Appeal number:  TC/2012/01089

 

Income tax – amendments to Appellant’s self-assessments for 2005-06 and 2006-07 – no business records supplied to support the figures in the Appellant’s original returns – significant extra deposits in bank accounts controlled by the Appellant explained as sale proceeds of motor vehicles “done up” by the Appellant as a hobby and not as a trade – amendments proposed by HMRC (as reduced at the hearing) not arbitrary or capricious, being based on the amounts of the deposits – Appellant had not discharged the burden of showing the amendments were wrong – amendments (as so reduced) therefore upheld – associated penalties reduced because of extra 10% mitigation for “size and gravity” arising from downward adjustment to the amendments proposed by HMRC at the hearing, but increased by 5% by Tribunal on grounds of lack of co-operation, net 5% reduction in applicable rate – appeal determined in principle on this basis, liberty to apply if necessary to determine final figures

FIRST-TIER TRIBUNAL

TAX CHAMBER

 

 

RICKY EVANS

Appellant

-and-

 

 

THE COMMISSIONERS FOR HER MAJESTY’S REVENUE & CUSTOMS

Respondents

 

TRIBUNAL:

JUDGE  KEVIN POOLE

CHRISTINE OWEN FCA

 

Sitting in public at Prestatyn Magistrates’ Court on 15 October 2013

Phil Jones, Presenting Officer of HM Revenue and Customs, for the Respondents

The Appellant did not appear and was not represented

 

 

© CROWN COPYRIGHT 2014


DECISION

 

Introduction

1.               This appeal concerns amendments to the Appellant’s self-assessment tax returns for the years 2005-06 and 2006-07 and associated penalties.

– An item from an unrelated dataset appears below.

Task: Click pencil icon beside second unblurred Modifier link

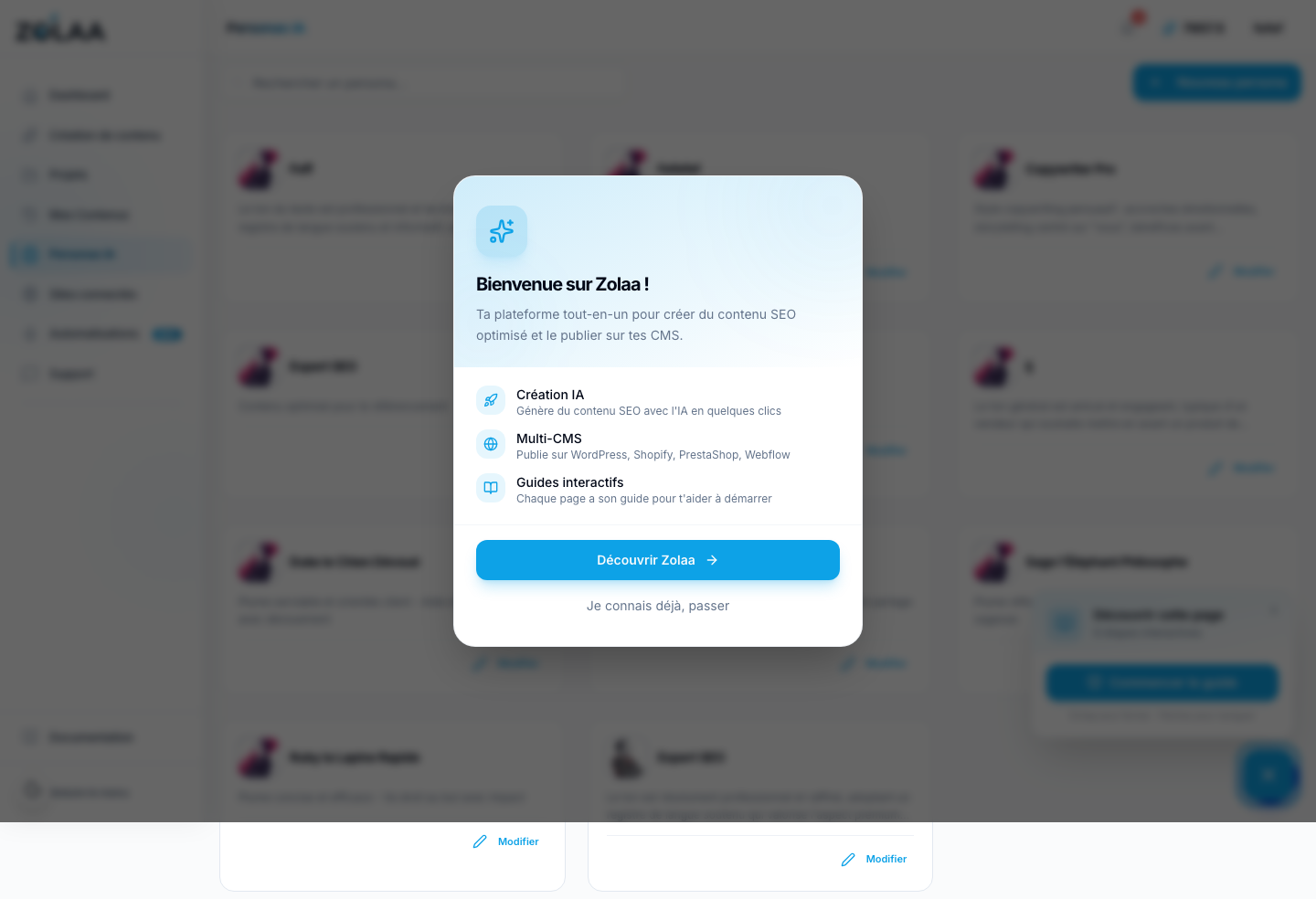Action: tap(848, 859)

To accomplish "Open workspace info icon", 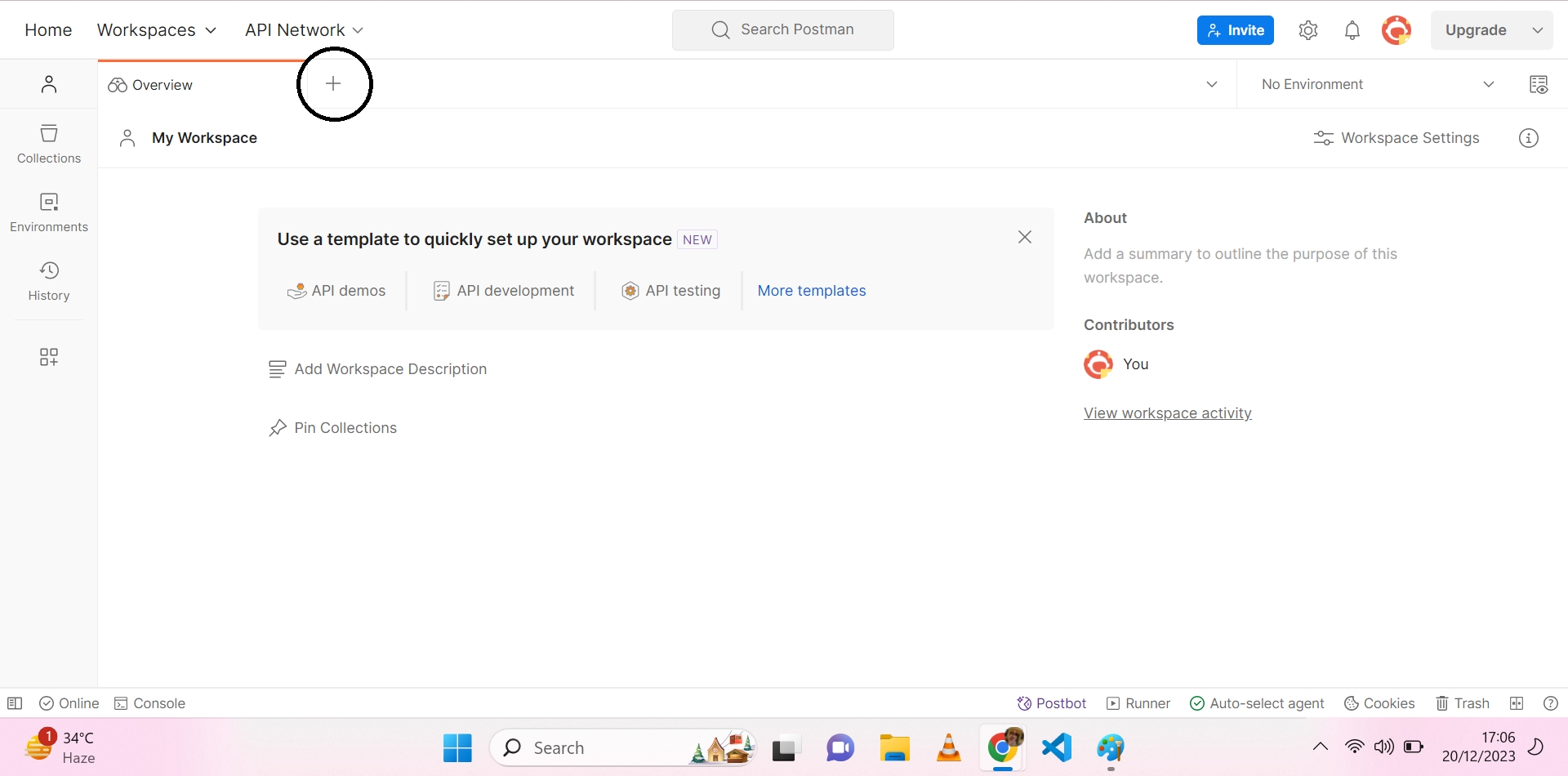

2.               The Appellant failed to attend the hearing of his appeal but the Tribunal was satisfied that he was aware of the date and place of the hearing and that it was in the interests of justice to proceed with the hearing.  Attempts to contact him by telephone on the morning of the hearing to ascertain his whereabouts and intentions did not succeed.

3.               The Appellant had applied on 8 October 2013 for a postponement of the hearing listed for 15 October, on the basis that he had only received that day a 16 page witness statement of the HMRC officer involved in the investigation (Officer Roberts).  The application was refused, on the basis that the witness statement had been voluntarily supplied by HMRC (no direction for its delivery had been made) and it did little more than set out in chronological sequence the history of the enquiry – matters with which the Appellant should already be well familiar.  The Appellant was informed of this refusal by telephone on 11 October 2013.

4.               A summary decision was issued on 21 October 2013 following the hearing.  By two copies of the same letter dated 4 November 2013 (one received at the Tribunal on 5 November and one received on 11 November), the Appellant acknowledged receipt of the summary decision, expressed disappointment that the hearing had taken place in his absence and requested full findings of fact and reasons for the decision, with a view to making an application for permission to appeal to the Upper Tribunal.  These are the full findings and reasons requested by the Appellant.

The facts

5.               HMRC opened enquiries into the Appellant’s self-assessment tax return for the year 2005-06 (in January 2008), and into his return for the year 2006-07 (in January 2009).  The Appellant had returned £6,582 turnover and £4,410 profit for 2005-06 and £9,469 turnover and £6,638 profit for 2006-07.  He declared the nature of his business on his returns as “handyman”.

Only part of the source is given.